Porting the Matter standard to RIOT OS (Bachelor Thesis)

Hey everyone,

I’m a student of “Computer Science for Technical Systems” at HAW Hamburg and I want to write my Bachelor Thesis about porting the Matter Standard to RIOT OS. I would like to share my progress here and I’m also happy to receive some feedback. Maybe someone already put some thoughts on this idea? :slight_smile:

I haven’t started yet with the thesis and at the moment I’m doing some research about how to achieve this to get some idea of how much work would need to be done.

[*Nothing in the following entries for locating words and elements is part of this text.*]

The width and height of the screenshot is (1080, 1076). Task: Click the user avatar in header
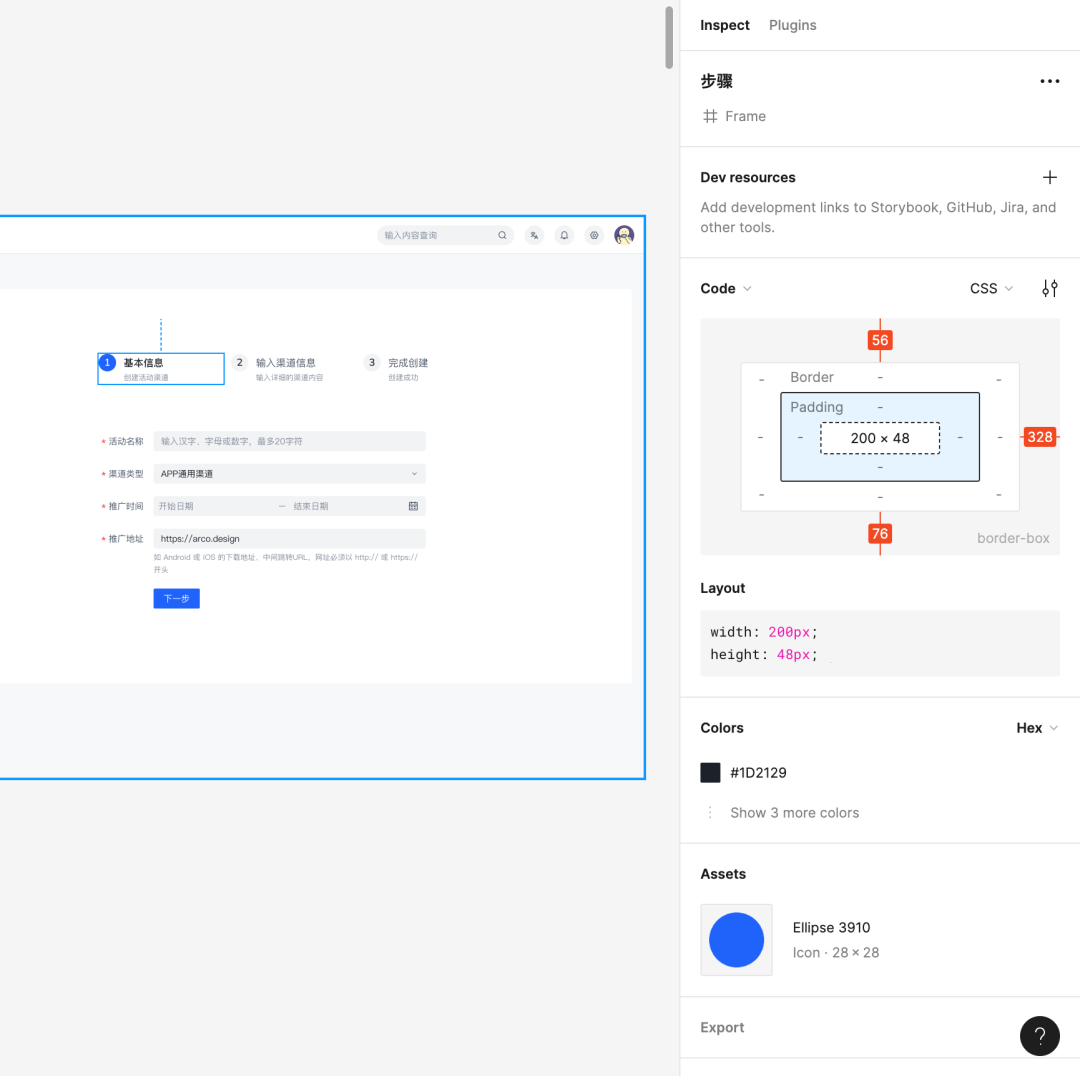point(624,236)
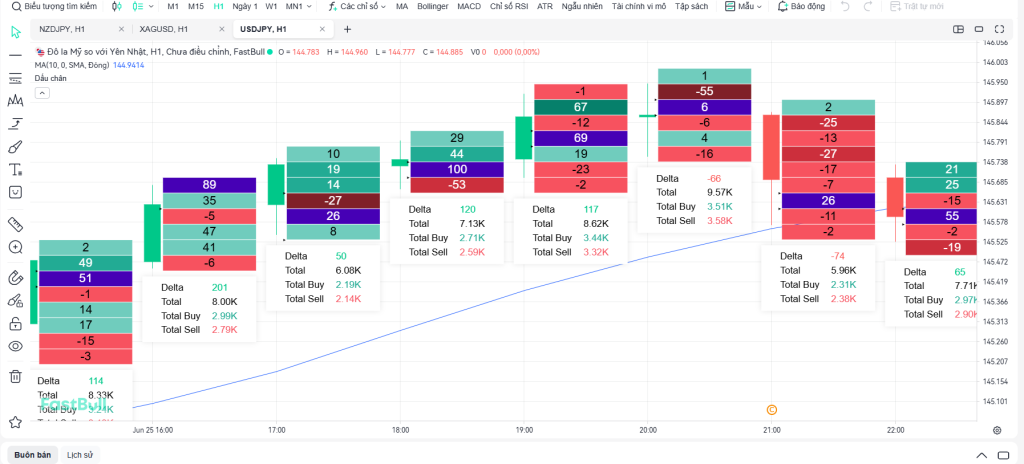Image resolution: width=1024 pixels, height=464 pixels.
Task: Pick the ruler measure tool
Action: click(15, 223)
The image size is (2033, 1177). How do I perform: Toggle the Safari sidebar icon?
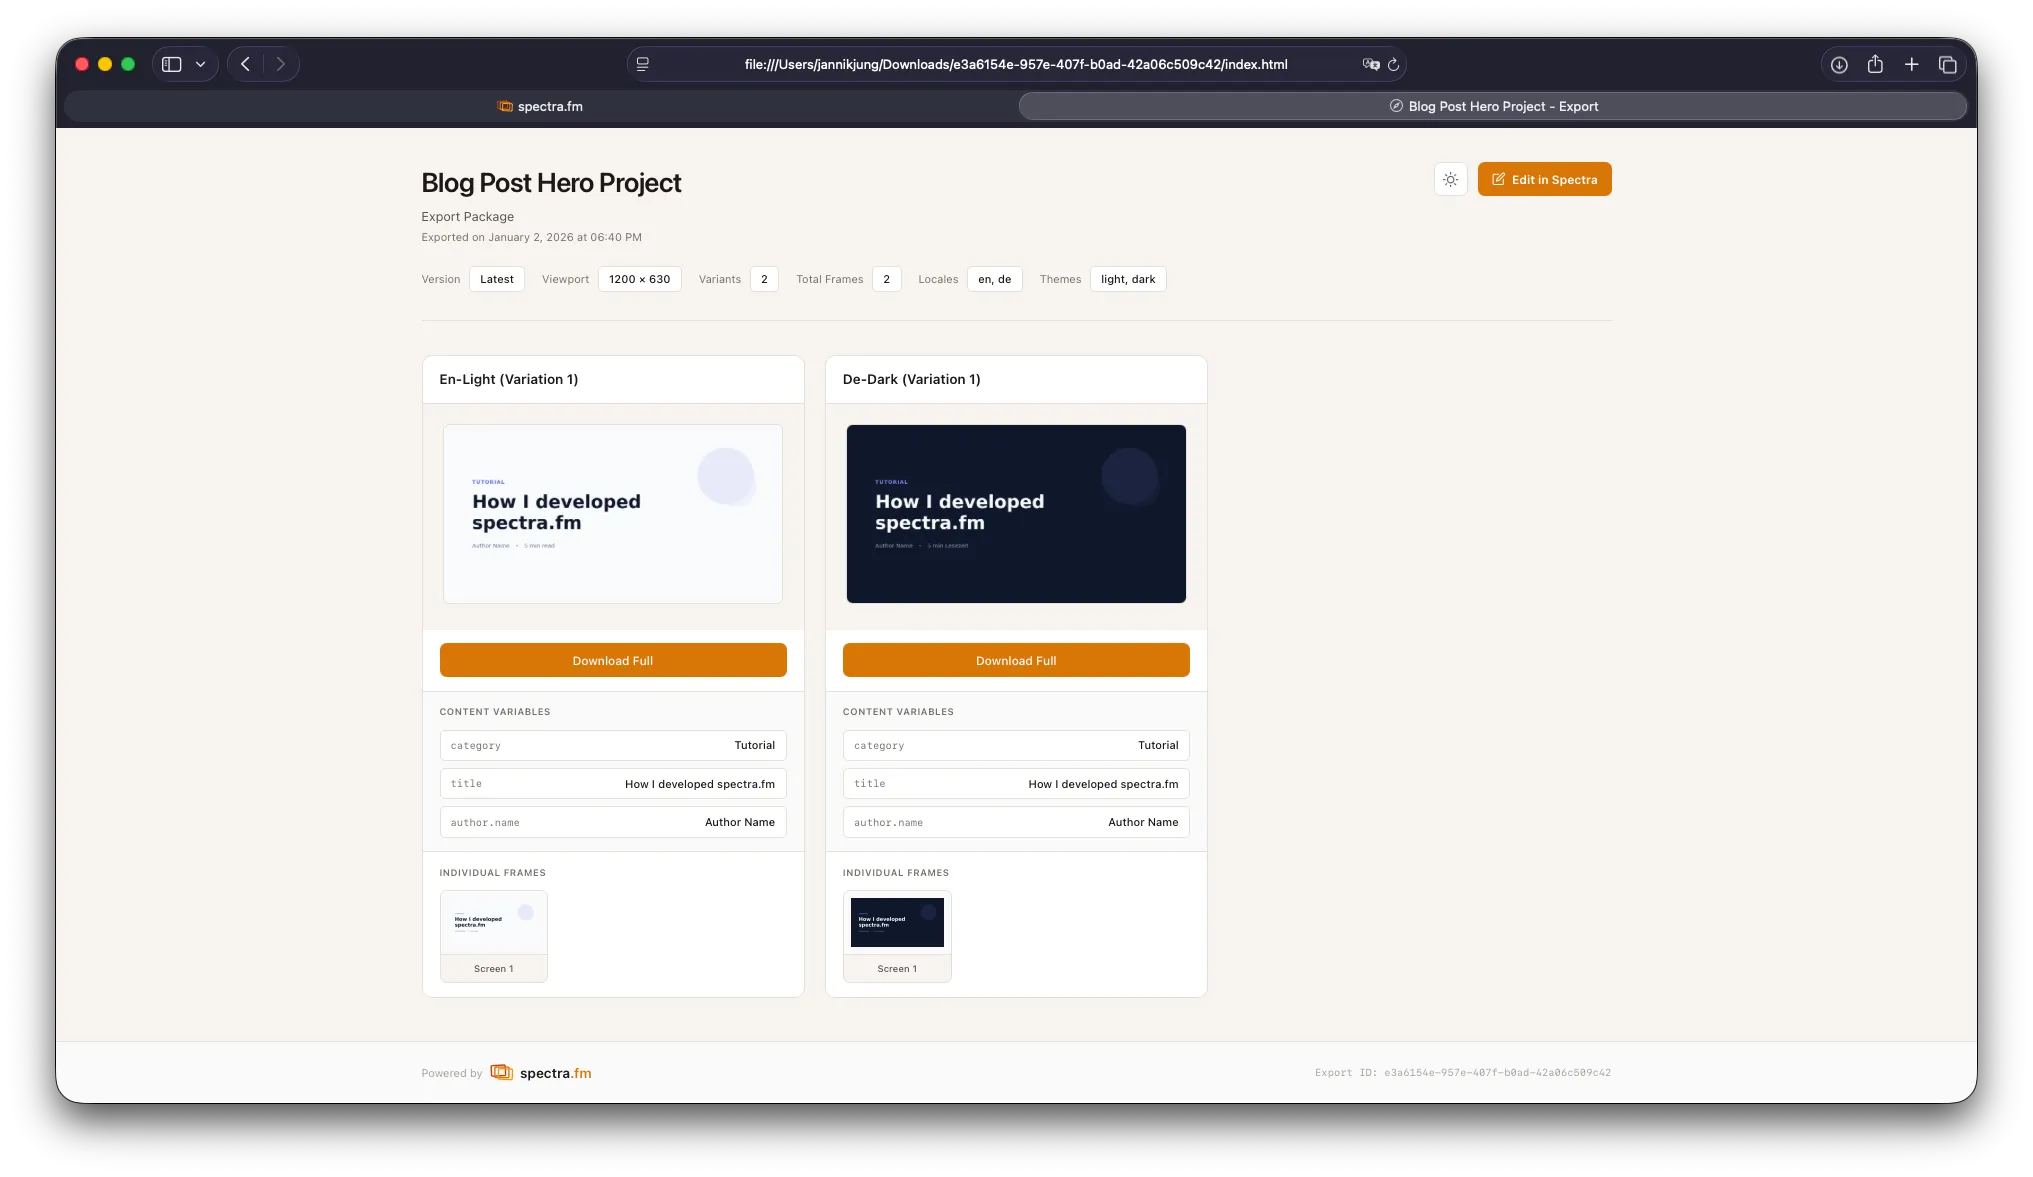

Here are the main tasks I would have to do:

  1. Create a new package and module in RIOT OS
  2. Inside the new Matter package: Add a layer between Matter (Application Layer) and RIOT OS to integrate with the RIOT network stack and already existing modules (this needs to be done as a patch to the code from the official Matter Repo - more info here)
  3. When including the package in an application, the source code from the Matter repo will be fetched, the patch will be applied and the Matter static library (called libCHIP) will be built and included
  4. Inside the new Matter module: Add wrapper functions in C to call the functions (in C++) from the included Matter library, which are needed to create applications.
  5. Develop a Demo application (e. g. a light switch with on-off functionality), using the created module
  6. Demonstrate the successful implementation by interacting with the developed “Smart-Home” device (commissioning and controlling) - in the Matter repo there are CLI tools which can be built to do this

I’m excited to receive some feedback about my idea and considerations. :slight_smile: Of course I will keep you updated about my progress and important design decisions.

Cheers, Maik

It’s a good list. You will need to decide what onboarding mechanism you are going to use. (MATTER has a few of them) That might require blinking LEDs or showing QRcodes or having a QRcode on the outside. What platform will you use?

You likely also have to include an IDevID into the device, which is something I’ve been trying to standardize.